- Opening Delimiter -

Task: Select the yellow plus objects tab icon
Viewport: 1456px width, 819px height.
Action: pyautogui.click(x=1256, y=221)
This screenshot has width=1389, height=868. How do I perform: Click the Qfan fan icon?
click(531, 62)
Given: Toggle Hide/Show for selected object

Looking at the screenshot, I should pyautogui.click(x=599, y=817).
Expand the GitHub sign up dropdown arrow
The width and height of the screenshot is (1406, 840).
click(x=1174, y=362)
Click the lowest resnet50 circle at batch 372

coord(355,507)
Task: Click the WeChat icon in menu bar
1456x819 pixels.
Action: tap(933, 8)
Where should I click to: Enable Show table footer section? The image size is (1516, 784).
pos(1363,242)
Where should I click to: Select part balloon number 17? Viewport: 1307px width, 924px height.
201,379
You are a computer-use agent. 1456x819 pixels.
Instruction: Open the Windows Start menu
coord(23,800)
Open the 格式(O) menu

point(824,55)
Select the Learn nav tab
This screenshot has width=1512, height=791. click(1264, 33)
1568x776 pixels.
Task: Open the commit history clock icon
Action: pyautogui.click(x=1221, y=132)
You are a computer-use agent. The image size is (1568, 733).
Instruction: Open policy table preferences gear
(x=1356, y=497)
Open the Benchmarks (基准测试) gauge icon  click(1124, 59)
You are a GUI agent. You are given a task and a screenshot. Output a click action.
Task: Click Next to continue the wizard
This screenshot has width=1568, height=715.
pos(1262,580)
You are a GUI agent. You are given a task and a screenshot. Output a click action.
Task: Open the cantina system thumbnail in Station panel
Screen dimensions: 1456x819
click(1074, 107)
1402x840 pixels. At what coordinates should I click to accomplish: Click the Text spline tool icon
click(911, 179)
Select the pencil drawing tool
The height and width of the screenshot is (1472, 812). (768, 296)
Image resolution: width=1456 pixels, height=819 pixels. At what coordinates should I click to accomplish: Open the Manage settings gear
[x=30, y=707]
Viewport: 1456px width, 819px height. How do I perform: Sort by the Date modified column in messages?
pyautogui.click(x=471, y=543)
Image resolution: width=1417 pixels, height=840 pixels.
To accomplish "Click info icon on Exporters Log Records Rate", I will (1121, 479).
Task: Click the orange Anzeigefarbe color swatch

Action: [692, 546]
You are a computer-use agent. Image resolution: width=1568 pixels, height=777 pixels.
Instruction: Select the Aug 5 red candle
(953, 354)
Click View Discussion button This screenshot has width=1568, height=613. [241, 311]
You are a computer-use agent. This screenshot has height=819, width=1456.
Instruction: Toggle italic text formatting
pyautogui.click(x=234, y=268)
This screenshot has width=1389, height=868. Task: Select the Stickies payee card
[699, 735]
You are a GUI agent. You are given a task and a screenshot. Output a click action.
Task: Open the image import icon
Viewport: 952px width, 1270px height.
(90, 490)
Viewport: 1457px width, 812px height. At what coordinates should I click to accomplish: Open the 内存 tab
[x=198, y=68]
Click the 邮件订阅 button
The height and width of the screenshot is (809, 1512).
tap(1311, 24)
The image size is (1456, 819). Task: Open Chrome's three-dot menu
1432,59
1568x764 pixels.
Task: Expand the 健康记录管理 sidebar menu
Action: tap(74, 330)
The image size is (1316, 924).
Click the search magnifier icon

- Closing Delimiter -

● EXERCISE: A verbatim reproduction of all the records above is the expected answer.

● WRITTEN SOLUTION:
Task: Select the yellow plus objects tab icon
Viewport: 1456px width, 819px height.
Action: pyautogui.click(x=1256, y=221)
This screenshot has width=1389, height=868. How do I perform: Click the Qfan fan icon?
click(531, 62)
Given: Toggle Hide/Show for selected object

Looking at the screenshot, I should pyautogui.click(x=599, y=817).
Expand the GitHub sign up dropdown arrow
The width and height of the screenshot is (1406, 840).
click(x=1174, y=362)
Click the lowest resnet50 circle at batch 372

coord(355,507)
Task: Click the WeChat icon in menu bar
1456x819 pixels.
Action: tap(933, 8)
Where should I click to: Enable Show table footer section? The image size is (1516, 784).
pos(1363,242)
Where should I click to: Select part balloon number 17? Viewport: 1307px width, 924px height.
201,379
You are a computer-use agent. 1456x819 pixels.
Instruction: Open the Windows Start menu
coord(23,800)
Open the 格式(O) menu

point(824,55)
Select the Learn nav tab
This screenshot has width=1512, height=791. click(1264, 33)
1568x776 pixels.
Task: Open the commit history clock icon
Action: pyautogui.click(x=1221, y=132)
You are a computer-use agent. The image size is (1568, 733).
Instruction: Open policy table preferences gear
(x=1356, y=497)
Open the Benchmarks (基准测试) gauge icon  click(1124, 59)
You are a GUI agent. You are given a task and a screenshot. Output a click action.
Task: Click Next to continue the wizard
This screenshot has width=1568, height=715.
pos(1262,580)
You are a GUI agent. You are given a task and a screenshot. Output a click action.
Task: Open the cantina system thumbnail in Station panel
Screen dimensions: 1456x819
click(1074, 107)
1402x840 pixels. At what coordinates should I click to accomplish: Click the Text spline tool icon
click(911, 179)
Select the pencil drawing tool
The height and width of the screenshot is (1472, 812). (768, 296)
Image resolution: width=1456 pixels, height=819 pixels. At what coordinates should I click to accomplish: Open the Manage settings gear
[x=30, y=707]
Viewport: 1456px width, 819px height. How do I perform: Sort by the Date modified column in messages?
pyautogui.click(x=471, y=543)
Image resolution: width=1417 pixels, height=840 pixels.
To accomplish "Click info icon on Exporters Log Records Rate", I will (1121, 479).
Task: Click the orange Anzeigefarbe color swatch

Action: [692, 546]
You are a computer-use agent. Image resolution: width=1568 pixels, height=777 pixels.
Instruction: Select the Aug 5 red candle
(953, 354)
Click View Discussion button This screenshot has width=1568, height=613. [241, 311]
You are a computer-use agent. This screenshot has height=819, width=1456.
Instruction: Toggle italic text formatting
pyautogui.click(x=234, y=268)
This screenshot has width=1389, height=868. Task: Select the Stickies payee card
[699, 735]
You are a GUI agent. You are given a task and a screenshot. Output a click action.
Task: Open the image import icon
Viewport: 952px width, 1270px height.
(90, 490)
Viewport: 1457px width, 812px height. At what coordinates should I click to accomplish: Open the 内存 tab
[x=198, y=68]
Click the 邮件订阅 button
The height and width of the screenshot is (809, 1512).
tap(1311, 24)
The image size is (1456, 819). Task: Open Chrome's three-dot menu
1432,59
1568x764 pixels.
Task: Expand the 健康记录管理 sidebar menu
Action: tap(74, 330)
The image size is (1316, 924).
Click the search magnifier icon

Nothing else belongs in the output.